Different misinformation control and governance strategies have been proposed based on distinct actual backgrounds [5,6,7,8,9,10]. Some scholars [7, 8, 10, 11] considered the influence of nodes, and chose to block a set of nodes or links to reduce the final acceptance rate of misinformation. Although these strategies exhibit good performance in suppressing the spread of misinformation, they violate the ethical standards of censorship. Since the blocking nodes (links) measures mainly work on the accounts (posts published) that an entity owns on a social network platform, they seem to be ineffective or pay multiple times to achieve the desired results in multi-social networks. Therefore, this paper considers the characteristics of multi-social networks and designs a misinformation control strategy that acts on entities. Of course, some scholars [9, 12, 13] have proposed a misinformation control strategy that acts on entities: select some entities to spread positive information. Since whether entities spread positive information in real life is mainly based on their own wishes, this measure strongly assumes that selected individuals must spread positive information, which greatly violates the ethical standards of censorship. Hence, to compensate for the shortcomings of the existing research, this paper proposes an ‘entity protection’ strategy to combat the spread of misinformation.

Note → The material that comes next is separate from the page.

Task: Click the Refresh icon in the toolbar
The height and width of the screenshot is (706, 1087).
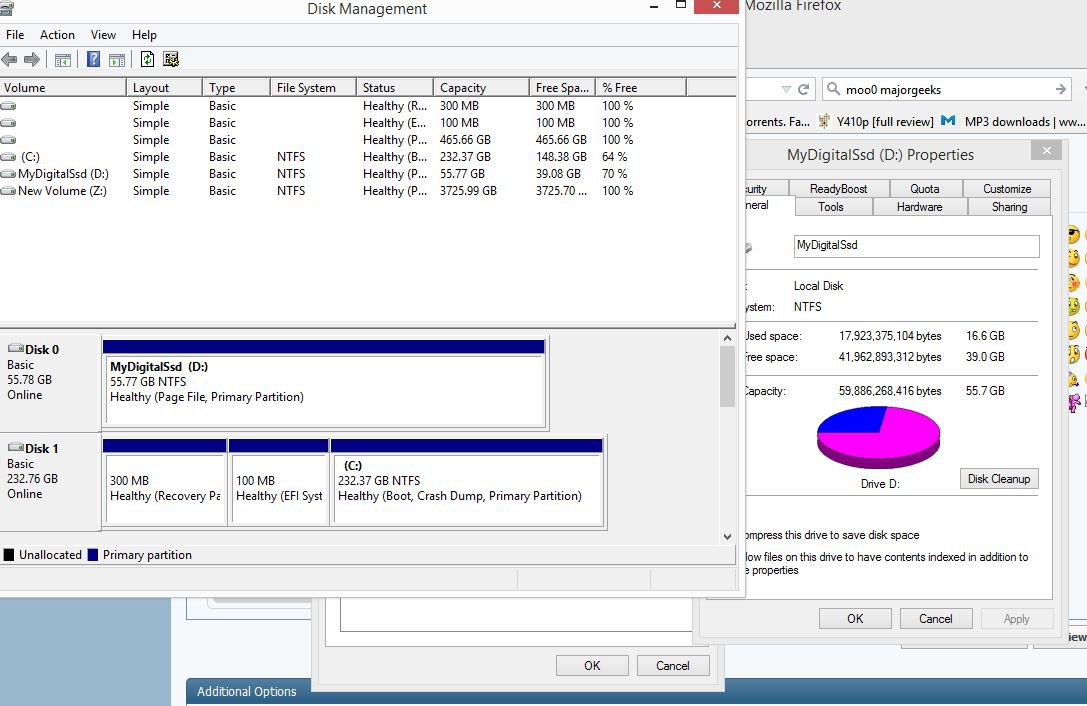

Given a multi-social networks G(G1, G2, ⋯ , Gn) = G(V,E) containing n online social networks, the initial influence entities \(\mathfrak {R}\subseteq V\), and a positive integer K, we aim to centrally identify and protect the set Λ of K entities to minimize the number of entities ultimately influenced by \(\mathfrak {R}\). The contributions of this work are as follows:
-
We devise a model of information propagation across multi-social networks, and investigate a novel problem of Misinformation Influence minimization by Entity protection on multi-social networks (MIE-m).
-
We prove the hardness of the MIE-m problem and discuss the properties of the objective function. We devise the procedure of coupled multi-social networks and the pruning rules, and construct a discrete gradient descent method to optimize the supermodular set function.
-
We introduce the method of estimating the influence of information and define the supermodular curvature of the supermodular function. A two-stage discrete gradient descent algorithm is developed. We also construct a two-stage greedy algorithm with approximate guarantees as a baseline to evaluate our developed algorithm.
-
We appraise our methods in synthetic and three real-world multi network datasets. The experimental results show that the comprehensive performance of our algorithm is superior to the existing heuristic methods, even the greedy algorithm.

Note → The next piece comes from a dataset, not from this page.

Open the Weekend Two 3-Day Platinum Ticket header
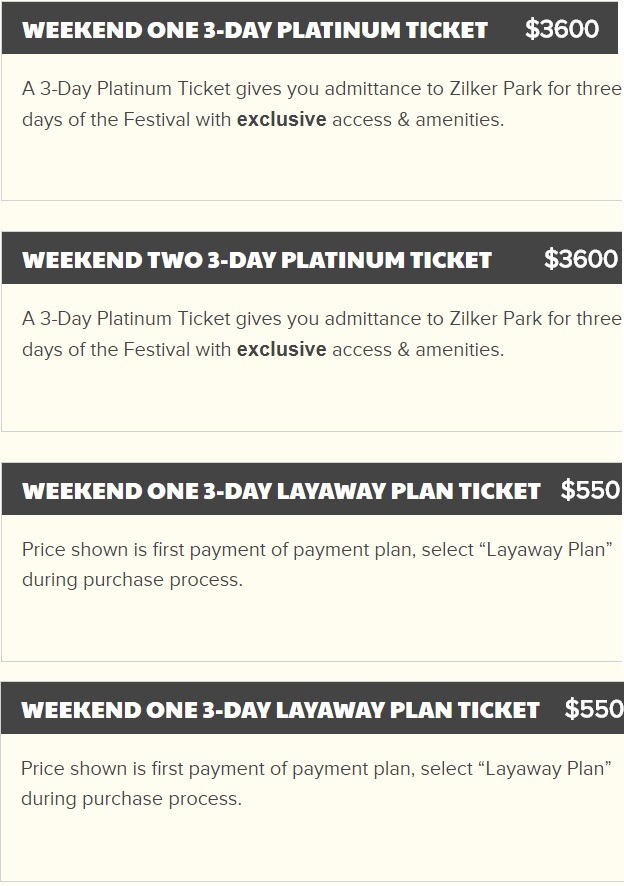Viewport: 624px width, 886px height. (x=312, y=258)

The content of this article is arranged as follows. In Section 2, we review the related work. We give the preliminary knowledge in Section 3. Section 4 formulates the problem of MIE-m and discusses its valuable properties. In Section 5, we explore approximate methods to optimize the problem of influence minimization. We develop a two-stage discrete gradient descent algorithm to solve the problem in Section 6. Section 7 uses synthetic and real-world multi networks to verify the efficiency and effectiveness of our algorithm. Finally, the article is summarized and prospected in Section 8. Table 1 gives the characters required in the article.
2 Related works
Domingos and Richardson [14] first put forward the problem of maximizing the influence of information, and then Kempe et al. [15] turned the problem into a discrete optimization problem, and proposed two classic information diffusion models: the independent cascade (IC) model and the linear threshold (LT) model. Many researchers [10, 16, 17] have expanded or improved the IC (LT) model to propose strategies for suppressing negative contents.

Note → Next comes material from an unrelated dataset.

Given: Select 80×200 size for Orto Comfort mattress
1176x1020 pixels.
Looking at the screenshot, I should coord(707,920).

Taking into account the topological structure of online social networks, the utility experience of users and the method of user interaction, many scholars [18,19,20] have proposed the active control strategy of blocking nodes or links to minimize the influence of negative contents. Zhang et al. [19] formulated a novel rumour containment problem based on the user’s browsing behaviour, namely, the rumour block based on user browsing, to actively limit the spread of rumours. Yan et al. [20] blocked a set of links from the perspective of diminishing margins to minimize the total probability of nodes being activated by rumours. As proactive measures to control misinformation may have a negative impact on the user experience, some researchers [9, 21, 22] have proposed a strategy of publishing positive information or strategies of reflexive rumours to counter the spread of misinformation. Wu et al. [9], based on the maximum influence arborescence structure, constructed two heuristic algorithms CMIA-H and CMIA-O to identify a set of seeds that initiate positive information against misinformation dissemination. Lv et al. [22] considered the locality of influence diffusion and proposed a new community-based algorithm to optimize the influence blocking maximization problem. Ghoshal et al. [21] leveraged a known community structure to propose probability strategies for beacon node placement to combat the spread of misinformation in online social networks. In addition, some scholars [6] have proposed suppressing the spread of misinformation by injecting influence messages related to multiple hot topics. Summarizing the existing research works, we know that most scholars investigated information dissemination in the context of virtual single social network and rarely considered the characteristics of information dissemination across multi-social networks in real life. Moreover, most of the existing misinformation control strategies do not consider the ethical standards of censorship, and the main body of the control strategy is mostly an account owned by the entity on a certain social network. Therefore, this paper devises a misinformation control strategy that acts on entities, called entity protection, for multi-social networks.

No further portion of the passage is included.